(Task to carry out) Look at the entries below and restate word for word the lines from the first through the one that has "Воронов А.М. Теоретические".

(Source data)
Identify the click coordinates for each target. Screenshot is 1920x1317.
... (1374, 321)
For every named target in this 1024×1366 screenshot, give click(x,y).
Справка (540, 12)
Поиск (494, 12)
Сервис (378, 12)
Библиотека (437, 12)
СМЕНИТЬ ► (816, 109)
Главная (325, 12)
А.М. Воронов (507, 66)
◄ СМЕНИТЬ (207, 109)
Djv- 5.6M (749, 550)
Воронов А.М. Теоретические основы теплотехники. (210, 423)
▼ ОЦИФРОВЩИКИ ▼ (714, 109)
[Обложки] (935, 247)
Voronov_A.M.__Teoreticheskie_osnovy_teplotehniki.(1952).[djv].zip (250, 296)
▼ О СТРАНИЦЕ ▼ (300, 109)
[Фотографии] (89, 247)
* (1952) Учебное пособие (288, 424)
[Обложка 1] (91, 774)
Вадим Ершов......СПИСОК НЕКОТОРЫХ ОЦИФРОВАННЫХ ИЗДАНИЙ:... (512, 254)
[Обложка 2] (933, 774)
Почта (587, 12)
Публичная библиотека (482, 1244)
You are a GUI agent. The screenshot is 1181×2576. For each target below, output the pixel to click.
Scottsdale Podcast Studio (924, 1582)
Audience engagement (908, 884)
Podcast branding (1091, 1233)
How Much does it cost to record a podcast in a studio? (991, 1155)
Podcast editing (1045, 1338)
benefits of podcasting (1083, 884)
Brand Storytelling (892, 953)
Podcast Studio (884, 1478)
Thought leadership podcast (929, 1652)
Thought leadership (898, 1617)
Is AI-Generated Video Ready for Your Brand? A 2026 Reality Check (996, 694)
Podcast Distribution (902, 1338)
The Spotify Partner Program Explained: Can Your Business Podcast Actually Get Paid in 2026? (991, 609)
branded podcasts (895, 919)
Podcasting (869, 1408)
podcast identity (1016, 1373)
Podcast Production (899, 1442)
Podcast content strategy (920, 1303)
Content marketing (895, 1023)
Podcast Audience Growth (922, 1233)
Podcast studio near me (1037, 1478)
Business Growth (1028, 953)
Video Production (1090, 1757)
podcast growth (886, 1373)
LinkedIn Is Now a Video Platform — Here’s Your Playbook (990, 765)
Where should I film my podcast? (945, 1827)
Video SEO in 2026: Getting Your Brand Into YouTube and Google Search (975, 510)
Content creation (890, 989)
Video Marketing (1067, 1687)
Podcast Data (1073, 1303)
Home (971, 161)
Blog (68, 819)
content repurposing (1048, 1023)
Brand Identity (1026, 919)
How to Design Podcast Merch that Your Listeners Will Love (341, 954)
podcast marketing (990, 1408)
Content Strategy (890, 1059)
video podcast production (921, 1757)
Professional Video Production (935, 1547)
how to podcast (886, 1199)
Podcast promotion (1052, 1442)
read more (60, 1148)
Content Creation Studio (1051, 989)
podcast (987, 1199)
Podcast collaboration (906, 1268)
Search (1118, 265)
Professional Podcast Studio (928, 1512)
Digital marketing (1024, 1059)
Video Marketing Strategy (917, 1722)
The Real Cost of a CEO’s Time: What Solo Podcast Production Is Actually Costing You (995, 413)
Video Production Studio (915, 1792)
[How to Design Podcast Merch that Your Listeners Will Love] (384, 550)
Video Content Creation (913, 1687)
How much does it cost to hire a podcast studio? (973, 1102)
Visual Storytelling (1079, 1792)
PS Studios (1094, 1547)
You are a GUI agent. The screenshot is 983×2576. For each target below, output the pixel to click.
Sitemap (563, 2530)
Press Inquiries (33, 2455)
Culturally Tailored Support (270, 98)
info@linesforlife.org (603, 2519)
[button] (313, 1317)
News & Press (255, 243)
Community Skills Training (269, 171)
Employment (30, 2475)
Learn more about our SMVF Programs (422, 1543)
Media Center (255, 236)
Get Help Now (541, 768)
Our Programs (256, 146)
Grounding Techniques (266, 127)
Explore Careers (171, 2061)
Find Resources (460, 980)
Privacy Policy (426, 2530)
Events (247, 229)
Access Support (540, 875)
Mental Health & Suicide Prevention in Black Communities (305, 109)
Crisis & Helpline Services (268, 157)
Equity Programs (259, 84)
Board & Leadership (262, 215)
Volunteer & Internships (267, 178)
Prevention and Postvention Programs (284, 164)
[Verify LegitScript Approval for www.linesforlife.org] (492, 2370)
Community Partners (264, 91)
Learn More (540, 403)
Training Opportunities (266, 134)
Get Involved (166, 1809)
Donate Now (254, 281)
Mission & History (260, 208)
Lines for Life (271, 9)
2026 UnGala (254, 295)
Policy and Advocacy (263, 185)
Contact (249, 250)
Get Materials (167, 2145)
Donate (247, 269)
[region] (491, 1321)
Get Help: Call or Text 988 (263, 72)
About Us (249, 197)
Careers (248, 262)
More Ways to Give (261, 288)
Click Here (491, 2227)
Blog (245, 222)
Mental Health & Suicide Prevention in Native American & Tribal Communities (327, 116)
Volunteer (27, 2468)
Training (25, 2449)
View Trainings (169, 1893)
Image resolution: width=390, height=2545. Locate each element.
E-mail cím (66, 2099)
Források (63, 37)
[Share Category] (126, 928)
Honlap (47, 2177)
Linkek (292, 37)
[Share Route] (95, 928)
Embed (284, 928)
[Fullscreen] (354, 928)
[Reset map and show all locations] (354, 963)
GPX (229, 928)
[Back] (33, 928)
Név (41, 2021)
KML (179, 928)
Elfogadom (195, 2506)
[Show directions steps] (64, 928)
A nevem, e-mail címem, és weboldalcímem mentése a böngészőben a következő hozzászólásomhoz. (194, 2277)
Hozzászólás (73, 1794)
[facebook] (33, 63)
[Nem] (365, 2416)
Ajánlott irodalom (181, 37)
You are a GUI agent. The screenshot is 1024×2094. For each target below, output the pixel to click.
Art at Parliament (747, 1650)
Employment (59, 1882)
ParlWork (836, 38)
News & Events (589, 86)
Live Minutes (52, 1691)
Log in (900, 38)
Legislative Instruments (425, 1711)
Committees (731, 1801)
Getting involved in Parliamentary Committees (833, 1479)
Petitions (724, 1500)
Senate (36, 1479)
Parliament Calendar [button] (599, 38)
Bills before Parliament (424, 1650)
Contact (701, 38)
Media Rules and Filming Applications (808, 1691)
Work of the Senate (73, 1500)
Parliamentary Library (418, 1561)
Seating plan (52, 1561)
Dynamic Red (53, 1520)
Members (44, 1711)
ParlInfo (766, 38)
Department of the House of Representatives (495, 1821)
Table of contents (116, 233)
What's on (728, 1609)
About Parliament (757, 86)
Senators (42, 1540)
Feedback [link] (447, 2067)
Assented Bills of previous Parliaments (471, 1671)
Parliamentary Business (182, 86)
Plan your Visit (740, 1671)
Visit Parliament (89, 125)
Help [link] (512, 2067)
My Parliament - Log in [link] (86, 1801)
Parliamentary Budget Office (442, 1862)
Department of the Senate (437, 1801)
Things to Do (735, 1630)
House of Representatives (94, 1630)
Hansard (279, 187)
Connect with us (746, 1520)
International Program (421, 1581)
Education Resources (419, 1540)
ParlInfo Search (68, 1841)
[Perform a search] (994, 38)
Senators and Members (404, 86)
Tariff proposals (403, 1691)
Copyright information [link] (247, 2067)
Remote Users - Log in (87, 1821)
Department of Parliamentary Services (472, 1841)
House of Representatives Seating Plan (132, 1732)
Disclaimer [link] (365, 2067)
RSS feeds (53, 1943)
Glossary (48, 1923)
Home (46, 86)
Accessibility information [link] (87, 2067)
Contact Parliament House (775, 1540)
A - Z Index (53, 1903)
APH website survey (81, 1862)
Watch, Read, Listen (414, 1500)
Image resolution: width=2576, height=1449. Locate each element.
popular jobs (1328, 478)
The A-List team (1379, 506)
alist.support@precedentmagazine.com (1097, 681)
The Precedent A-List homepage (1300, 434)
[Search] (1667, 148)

(Answer area)
Identify the click coordinates for each target. Screenshot is 1920x1317.
... (1374, 321)
For every named target in this 1024×1366 screenshot, give click(x,y).
Справка (540, 12)
Поиск (494, 12)
Сервис (378, 12)
Библиотека (437, 12)
СМЕНИТЬ ► (816, 109)
Главная (325, 12)
А.М. Воронов (507, 66)
◄ СМЕНИТЬ (207, 109)
Djv- 5.6M (749, 550)
Воронов А.М. Теоретические основы теплотехники. (210, 423)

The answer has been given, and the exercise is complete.